RIO DE JANEIRO (Reuters) – At least 35 people died amid heavy rainfall in northeastern Brazil on Friday and Saturday, as downpours lashed two major cities on the Atlantic coast, in what is the South American nation’s fourth major flooding event in five months.
In the state of Pernambuco, at least 33 people had died as of Saturday afternoon, as rains provoked landslides that wiped away hillside urban neighborhoods, according to the state’s official Twitter account. Another 765 people were forced to leave their homes, at least temporarily, according to the state government.
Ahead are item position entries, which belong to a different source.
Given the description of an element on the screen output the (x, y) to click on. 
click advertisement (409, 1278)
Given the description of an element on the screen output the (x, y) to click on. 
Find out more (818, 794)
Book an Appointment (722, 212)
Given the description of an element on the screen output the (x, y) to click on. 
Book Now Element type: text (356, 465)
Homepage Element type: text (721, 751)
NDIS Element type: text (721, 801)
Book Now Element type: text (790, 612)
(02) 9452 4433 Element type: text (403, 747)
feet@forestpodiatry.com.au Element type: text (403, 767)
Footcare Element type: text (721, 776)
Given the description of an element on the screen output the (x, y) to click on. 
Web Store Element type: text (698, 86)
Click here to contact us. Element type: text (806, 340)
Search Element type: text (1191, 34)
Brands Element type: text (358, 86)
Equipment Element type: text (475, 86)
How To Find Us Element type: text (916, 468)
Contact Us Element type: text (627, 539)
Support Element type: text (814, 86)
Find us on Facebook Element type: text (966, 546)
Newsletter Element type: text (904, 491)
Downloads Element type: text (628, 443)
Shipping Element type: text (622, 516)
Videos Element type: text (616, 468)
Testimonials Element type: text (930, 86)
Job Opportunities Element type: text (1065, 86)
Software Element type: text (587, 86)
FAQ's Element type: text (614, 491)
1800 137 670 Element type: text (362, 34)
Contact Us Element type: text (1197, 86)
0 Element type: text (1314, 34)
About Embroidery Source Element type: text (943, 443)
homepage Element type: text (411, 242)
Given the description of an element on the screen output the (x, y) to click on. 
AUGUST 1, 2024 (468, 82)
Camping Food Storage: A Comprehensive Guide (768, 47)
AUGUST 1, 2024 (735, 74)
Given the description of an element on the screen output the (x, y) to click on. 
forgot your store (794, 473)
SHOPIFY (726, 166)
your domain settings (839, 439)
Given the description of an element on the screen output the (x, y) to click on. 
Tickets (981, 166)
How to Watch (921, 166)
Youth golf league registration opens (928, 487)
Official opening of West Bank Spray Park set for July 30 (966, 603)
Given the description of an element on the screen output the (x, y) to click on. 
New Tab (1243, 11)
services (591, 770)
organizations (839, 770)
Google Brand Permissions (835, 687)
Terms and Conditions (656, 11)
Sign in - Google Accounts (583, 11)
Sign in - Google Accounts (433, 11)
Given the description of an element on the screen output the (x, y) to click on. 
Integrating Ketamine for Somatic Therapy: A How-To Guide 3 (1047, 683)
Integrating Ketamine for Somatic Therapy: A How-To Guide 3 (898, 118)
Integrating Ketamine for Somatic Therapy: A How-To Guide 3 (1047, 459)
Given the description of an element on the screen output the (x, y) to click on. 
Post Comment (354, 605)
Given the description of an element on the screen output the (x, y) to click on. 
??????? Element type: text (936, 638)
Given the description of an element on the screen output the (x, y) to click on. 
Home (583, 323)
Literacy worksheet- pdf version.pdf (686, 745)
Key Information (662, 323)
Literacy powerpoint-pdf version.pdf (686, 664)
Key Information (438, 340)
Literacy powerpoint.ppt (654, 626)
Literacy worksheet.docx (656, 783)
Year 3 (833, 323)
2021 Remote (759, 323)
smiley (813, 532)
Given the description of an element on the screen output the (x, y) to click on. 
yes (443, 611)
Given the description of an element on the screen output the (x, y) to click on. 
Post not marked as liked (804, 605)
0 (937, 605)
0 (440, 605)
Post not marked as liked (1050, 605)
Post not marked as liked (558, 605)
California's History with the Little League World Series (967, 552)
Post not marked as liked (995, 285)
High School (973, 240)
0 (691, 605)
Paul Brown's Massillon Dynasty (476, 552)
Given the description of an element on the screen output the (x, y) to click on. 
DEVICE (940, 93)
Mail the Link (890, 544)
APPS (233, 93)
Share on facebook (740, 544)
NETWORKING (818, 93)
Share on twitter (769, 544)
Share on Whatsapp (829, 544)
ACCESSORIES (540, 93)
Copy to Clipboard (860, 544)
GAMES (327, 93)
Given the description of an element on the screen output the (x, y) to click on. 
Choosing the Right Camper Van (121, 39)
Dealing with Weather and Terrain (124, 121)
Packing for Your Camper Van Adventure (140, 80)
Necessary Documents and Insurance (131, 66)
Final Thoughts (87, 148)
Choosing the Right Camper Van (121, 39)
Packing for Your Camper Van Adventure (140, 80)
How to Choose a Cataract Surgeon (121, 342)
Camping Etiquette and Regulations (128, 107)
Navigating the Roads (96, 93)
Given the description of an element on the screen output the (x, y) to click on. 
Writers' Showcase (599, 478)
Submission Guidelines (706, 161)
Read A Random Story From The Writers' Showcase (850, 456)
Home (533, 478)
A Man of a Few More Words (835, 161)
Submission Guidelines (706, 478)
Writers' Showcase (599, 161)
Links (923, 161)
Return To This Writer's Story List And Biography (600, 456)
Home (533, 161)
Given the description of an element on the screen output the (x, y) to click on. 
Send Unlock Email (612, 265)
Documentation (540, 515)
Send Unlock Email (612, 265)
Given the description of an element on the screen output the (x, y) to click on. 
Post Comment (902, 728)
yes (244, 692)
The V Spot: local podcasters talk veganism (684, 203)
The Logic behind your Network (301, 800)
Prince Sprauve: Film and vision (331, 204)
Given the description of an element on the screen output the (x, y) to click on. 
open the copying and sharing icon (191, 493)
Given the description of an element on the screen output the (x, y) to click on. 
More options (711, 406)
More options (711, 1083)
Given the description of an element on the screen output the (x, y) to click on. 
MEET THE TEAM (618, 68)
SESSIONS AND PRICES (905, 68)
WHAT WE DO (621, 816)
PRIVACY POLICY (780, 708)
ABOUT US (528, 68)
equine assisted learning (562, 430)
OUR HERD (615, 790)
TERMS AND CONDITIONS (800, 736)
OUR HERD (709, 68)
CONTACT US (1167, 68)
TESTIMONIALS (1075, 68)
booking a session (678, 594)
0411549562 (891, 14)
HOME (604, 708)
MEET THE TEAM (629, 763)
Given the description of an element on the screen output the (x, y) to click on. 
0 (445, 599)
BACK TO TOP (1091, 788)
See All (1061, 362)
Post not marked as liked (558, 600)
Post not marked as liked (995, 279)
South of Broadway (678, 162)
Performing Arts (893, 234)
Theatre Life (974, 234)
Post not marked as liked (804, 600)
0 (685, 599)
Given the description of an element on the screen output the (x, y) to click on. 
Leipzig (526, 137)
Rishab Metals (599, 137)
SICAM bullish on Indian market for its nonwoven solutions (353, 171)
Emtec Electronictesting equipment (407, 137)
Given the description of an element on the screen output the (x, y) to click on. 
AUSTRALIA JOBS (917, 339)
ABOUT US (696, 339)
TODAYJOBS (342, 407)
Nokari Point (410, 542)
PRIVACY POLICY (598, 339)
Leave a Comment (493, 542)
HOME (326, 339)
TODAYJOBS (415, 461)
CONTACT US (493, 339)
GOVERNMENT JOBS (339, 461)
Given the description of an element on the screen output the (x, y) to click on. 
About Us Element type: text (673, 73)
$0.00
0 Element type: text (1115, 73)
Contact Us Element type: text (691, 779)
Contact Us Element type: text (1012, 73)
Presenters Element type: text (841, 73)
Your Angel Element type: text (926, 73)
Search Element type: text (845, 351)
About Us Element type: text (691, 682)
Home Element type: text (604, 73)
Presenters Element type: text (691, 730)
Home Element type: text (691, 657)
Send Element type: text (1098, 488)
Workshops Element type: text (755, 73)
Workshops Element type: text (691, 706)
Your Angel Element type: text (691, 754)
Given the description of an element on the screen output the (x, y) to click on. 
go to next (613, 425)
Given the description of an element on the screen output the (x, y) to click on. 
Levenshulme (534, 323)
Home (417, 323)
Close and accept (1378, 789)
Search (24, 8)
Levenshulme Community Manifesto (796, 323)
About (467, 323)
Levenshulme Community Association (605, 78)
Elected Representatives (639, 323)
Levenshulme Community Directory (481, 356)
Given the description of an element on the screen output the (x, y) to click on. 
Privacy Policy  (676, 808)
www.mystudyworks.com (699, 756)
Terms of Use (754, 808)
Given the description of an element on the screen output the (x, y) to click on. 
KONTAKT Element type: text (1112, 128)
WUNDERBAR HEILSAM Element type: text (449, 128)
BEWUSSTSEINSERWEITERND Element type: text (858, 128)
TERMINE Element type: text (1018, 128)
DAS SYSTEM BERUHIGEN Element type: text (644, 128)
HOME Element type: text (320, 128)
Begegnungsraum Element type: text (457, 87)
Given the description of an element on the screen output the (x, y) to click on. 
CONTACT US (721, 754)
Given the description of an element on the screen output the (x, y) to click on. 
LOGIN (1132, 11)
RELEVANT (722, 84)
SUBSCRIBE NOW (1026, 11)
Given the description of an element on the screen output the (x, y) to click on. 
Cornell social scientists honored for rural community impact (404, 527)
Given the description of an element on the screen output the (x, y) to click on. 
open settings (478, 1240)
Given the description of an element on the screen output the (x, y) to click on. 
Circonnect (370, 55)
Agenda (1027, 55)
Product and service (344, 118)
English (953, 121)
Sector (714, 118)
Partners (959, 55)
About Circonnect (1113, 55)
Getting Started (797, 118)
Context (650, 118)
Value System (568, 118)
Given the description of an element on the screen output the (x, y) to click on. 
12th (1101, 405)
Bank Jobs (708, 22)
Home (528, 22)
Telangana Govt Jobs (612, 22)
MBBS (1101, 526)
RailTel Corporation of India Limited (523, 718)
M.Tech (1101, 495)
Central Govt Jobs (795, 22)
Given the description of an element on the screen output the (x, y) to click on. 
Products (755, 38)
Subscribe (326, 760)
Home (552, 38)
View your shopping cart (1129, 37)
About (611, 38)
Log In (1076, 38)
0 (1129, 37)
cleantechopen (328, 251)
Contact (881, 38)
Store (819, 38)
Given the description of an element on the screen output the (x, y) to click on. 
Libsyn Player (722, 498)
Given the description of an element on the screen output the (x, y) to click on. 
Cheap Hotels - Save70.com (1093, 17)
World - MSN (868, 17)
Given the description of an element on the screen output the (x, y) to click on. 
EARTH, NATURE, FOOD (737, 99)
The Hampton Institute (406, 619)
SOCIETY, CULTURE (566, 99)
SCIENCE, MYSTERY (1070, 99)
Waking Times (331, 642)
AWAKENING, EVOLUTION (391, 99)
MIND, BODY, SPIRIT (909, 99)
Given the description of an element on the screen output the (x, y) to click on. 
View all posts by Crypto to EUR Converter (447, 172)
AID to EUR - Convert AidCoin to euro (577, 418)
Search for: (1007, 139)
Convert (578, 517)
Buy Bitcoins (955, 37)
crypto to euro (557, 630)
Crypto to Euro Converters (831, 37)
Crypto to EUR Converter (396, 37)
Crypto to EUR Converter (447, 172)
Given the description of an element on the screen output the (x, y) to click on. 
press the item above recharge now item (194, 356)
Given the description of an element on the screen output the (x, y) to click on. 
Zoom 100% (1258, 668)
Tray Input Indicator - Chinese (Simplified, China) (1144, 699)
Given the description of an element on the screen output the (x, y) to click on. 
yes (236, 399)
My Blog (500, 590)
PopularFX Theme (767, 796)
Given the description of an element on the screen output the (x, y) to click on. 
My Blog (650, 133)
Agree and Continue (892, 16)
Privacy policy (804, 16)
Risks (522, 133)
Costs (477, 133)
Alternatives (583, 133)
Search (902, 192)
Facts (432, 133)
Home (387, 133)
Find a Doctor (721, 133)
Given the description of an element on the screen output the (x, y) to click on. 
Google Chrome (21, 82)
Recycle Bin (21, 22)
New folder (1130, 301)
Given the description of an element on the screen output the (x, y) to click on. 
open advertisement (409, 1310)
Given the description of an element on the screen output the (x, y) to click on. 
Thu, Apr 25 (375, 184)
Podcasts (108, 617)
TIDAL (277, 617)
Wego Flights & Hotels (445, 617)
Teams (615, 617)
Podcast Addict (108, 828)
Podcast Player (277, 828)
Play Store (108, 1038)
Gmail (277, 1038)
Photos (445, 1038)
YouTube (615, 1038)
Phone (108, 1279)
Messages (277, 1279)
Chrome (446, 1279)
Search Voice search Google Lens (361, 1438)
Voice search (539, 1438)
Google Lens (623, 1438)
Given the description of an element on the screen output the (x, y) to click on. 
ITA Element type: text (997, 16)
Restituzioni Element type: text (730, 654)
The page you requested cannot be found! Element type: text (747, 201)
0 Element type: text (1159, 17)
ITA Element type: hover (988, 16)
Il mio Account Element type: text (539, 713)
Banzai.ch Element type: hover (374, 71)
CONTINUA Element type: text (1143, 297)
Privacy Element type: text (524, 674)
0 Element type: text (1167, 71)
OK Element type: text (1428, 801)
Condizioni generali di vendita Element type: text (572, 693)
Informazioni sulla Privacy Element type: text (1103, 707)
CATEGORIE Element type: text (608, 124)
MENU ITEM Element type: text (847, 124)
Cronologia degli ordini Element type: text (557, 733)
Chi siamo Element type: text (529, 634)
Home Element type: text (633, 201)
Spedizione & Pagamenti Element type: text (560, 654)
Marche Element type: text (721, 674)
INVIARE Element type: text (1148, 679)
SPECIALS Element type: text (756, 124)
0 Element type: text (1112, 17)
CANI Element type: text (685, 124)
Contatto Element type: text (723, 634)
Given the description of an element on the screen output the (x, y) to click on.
Authorities in the neighboring state of Alagoas had registered two deaths, according to Brazil’s federal emergency service.
In late December and early January, dozens were killed and tens of thousands displaced when rains hammered Bahia state, also located in northeastern Brazil. At least 18 died in flooding in the southeastern state of Sao Paulo later in January. In February, torrential downpours in the mountains of Rio de Janeiro state killed over 230.
While much of Brazil spent the majority of 2021 in a severe drought, unusually intense rains started to arrive in the final months of the year.
The often-deadly flooding that followed has provoked debate over the potential role of climate change in Brazil’s volatile weather pattern and has focused attention on the nation’s often-haphazard urban planning.
Many of the deaths on Friday and Saturday occurred in Pernambuco state capital Recife. As in many urban areas in Brazil, many of Recife’s neighborhoods have been built in locations vulnerable to land and mudslides.
Brazilian President Jair Bolsonaro was putting together a federal task force to send to Pernambuco on Saturday, according to local media.
His main opponent in an October presidential election, leftist Luiz Inacio Lula da Silva, lamented the flooding on Twitter.
“My solidarity to the families in the Recife metropolitan area who are suffering from the strong rains,” he wrote.